Stored items:

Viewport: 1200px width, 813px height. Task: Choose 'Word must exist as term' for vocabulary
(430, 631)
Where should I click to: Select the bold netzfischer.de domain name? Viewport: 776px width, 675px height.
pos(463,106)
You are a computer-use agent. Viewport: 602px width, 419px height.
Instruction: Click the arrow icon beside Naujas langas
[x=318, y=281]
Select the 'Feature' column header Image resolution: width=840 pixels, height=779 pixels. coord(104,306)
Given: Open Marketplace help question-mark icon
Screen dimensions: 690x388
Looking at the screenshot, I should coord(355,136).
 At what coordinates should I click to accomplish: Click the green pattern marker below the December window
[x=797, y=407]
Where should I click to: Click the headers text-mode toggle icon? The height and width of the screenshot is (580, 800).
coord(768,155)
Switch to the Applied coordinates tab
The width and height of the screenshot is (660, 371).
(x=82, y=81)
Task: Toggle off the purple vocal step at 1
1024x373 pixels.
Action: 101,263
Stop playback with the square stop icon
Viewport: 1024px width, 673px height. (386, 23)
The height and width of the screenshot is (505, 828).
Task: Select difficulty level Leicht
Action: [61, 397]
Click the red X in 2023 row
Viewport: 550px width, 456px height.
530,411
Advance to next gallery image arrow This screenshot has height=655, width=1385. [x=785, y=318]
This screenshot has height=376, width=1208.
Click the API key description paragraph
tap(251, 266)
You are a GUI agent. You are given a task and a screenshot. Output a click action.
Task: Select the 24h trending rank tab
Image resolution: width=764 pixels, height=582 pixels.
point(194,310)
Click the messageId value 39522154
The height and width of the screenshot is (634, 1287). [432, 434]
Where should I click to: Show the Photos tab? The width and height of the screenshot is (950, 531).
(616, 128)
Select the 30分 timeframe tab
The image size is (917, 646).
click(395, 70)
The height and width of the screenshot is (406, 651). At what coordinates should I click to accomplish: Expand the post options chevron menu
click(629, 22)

Work to be completed:
This exercise asks for the line with "Select the 30分 timeframe tab" and all lines after it through the end of the records above, retyped exactly and with nothing else.

Final answer:
Select the 30分 timeframe tab
The image size is (917, 646).
click(395, 70)
The height and width of the screenshot is (406, 651). At what coordinates should I click to accomplish: Expand the post options chevron menu
click(629, 22)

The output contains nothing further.